Organic matter content was essential for gas adsorption on coal (Mastalerz et al. 2004). Earlier research discovered huminite has considerable influence on CO2 adsorbs on coal (Crosdale et al. 1998) due to the organic matter has associated micropore connections (Mangi et al. 2022). A similar result was also shown on coal in this experimental result. The experiment on CO2 adsorption on coal samples shows a significant correlation between the role of huminite and CO2 adsorption on coal (Fig. 7). The highest huminite content was found in the WB coal sample with the highest coal adsorption capacity (Fig. 13). Huminite can adsorb CO2 effectivity due to its more micropore presence than other maceral content (Bakshi et al. 2020). WB coal sample contains the lowest liptinite compared with EB and NMTB but does not give significant results due to liptinite only weak positive correlation with pore network (Teng et al. 2017). In contrast to huminite and liptinite, inertinite inhibits adsorption processes (Mangi et al. 2020). The experimental result shows that NTMB contains the highest inertinite related with the lowest CO2 adsorption capacity. Minerals also can reduce gas adsorption capacity due to infilling and blockage of pores, cleats, fracture systems, and lower micropore surface area with inherent and extraneous minerals (Kumar et al. 2019; Mangi et al. 2020). By organic petrography analysis, the coal sample contains a mineral that possibly blocks coal pores and fractures (Fig. 14).

Fig. 13
figure 13

Huminite on coal sample on image under white light

Fig. 14
figure 14

Mineral on coal sample under white light

Summary and conclusions

The following can be concluded as different coal preparation methods to measure CO2 adsorption of seam B in different areas in the South Sumatera Basin, Indonesia, resulting in CO2 adsorption capacity.
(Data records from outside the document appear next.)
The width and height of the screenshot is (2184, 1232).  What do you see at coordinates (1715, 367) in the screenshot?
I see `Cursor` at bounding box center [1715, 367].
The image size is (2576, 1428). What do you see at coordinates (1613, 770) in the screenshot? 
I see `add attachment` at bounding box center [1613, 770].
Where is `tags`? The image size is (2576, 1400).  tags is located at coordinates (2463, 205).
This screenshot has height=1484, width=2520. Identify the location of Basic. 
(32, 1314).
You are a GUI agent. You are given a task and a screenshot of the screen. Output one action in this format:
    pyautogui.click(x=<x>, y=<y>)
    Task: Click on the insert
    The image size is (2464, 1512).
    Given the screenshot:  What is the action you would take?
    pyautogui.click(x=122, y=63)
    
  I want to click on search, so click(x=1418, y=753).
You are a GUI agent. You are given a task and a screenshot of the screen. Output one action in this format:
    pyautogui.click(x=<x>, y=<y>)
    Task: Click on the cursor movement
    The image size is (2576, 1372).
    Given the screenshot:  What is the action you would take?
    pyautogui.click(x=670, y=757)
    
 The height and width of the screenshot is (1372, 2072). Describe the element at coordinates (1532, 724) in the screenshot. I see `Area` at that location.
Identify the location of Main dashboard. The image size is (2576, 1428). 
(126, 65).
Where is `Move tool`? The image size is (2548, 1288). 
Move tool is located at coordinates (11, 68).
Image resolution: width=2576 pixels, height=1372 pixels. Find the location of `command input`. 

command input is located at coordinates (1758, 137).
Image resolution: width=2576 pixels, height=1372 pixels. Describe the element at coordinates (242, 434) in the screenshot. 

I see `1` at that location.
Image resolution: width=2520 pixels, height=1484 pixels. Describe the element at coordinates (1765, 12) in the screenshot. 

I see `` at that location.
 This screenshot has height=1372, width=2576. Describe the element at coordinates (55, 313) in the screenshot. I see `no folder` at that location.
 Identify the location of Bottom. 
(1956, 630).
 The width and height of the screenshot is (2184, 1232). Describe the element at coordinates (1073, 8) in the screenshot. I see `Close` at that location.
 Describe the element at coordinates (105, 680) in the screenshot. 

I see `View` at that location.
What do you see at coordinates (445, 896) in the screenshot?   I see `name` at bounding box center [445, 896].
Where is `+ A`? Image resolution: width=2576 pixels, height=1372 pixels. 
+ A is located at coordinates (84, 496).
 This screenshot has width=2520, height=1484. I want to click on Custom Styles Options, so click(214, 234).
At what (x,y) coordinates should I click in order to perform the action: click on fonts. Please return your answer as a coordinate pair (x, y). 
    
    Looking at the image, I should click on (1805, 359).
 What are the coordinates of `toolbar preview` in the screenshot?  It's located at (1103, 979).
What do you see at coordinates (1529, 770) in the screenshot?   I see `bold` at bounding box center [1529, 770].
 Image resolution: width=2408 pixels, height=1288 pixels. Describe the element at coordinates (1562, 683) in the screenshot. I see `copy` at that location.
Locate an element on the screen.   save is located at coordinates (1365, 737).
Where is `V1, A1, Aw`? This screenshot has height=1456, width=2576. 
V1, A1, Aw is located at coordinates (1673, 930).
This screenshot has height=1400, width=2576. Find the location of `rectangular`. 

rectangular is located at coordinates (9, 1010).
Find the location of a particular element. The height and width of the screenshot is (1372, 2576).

  • Coal samples exhibited monolayer and multilayer adsorption of CO2 at various conditions.

  • CO2 adsorption capacity in all condition shows similar results but have slight differences.CO2 adsorption capacity in raw conditions was hard to find the significant difference between powder and block coal samples due to uncertainty on change pore network. The drying process allowed more accessible sites and increased CO2 adsorption capacity. The drying process increases the effect on coal characteristics, even though the drying process might not depict a realistic situation.

  • Coal sample from WB area more promising for CO2 storage and ECBM due to lower moisture and higher huminite than EB and NMTB areas.

This study is an experimental laboratory approach to comparing adsorption capacity where the preparation such as drying and crushing processes clearly cannot represent the in situ condition. Moreover, it is implausible to be able to dry up low-rank coal to its full potential in natural situations.